Gemini 3.1 Pro has the larger context window at 2M tokens vs GPT-5.2's 200K. For large document analysis, Gemini 3.1 Pro is the stronger pick.
GPT-5.2 is better for coding with a score of 85 vs Gemini 3.1 Pro's 80 (out of 100). GPT-6 Astra is the overall coding leader in this directory at 100/100.
Both GPT-5.2 and Gemini 3.1 Pro have similar speed profiles — rated balanced. Neither will be the bottleneck if latency is your deciding factor.

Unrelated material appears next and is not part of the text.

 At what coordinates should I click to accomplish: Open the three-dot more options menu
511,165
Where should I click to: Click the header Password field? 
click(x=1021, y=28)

Superseded by GPT-5.4 for most use cases. Claude Sonnet 4.6 leads on both coding and writing quality. Avoid it if you're starting a new project — GPT-5.4 is cheaper and more capable. That is the main case for looking at Gemini 3.1 Pro instead.
Slower than Flash for everyday lightweight tasks. Claude Sonnet 4.6 is better for writing quality. Avoid it if your primary use case is writing quality or agentic coding — Claude wins both. Against GPT-5.2 specifically, the gap shows up most on coding (85 vs 80).
Take a moderate workload of 10M input and 2M output tokens a month. GPT-5.2 runs $45.50 (at $1.75/1M in and $14/1M out); Gemini 3.1 Pro runs $44.00 (at $2/1M in and $12/1M out). That is a $1.50/month difference — Gemini 3.1 Pro is the cheaper of the two at this volume, and the gap scales linearly as you send more. Output tokens dominate the bill on both, so prompt length matters far less than response length.
Yes, and for most teams that beats picking one. A common split is GPT-5.2 for serious coding and complex product work, with Gemini 3.1 Pro handling research and deep document analysis. Since GPT-5.2 is both the stronger and the cheaper option here, a split mainly makes sense if Gemini 3.1 Pro covers a capability you specifically need.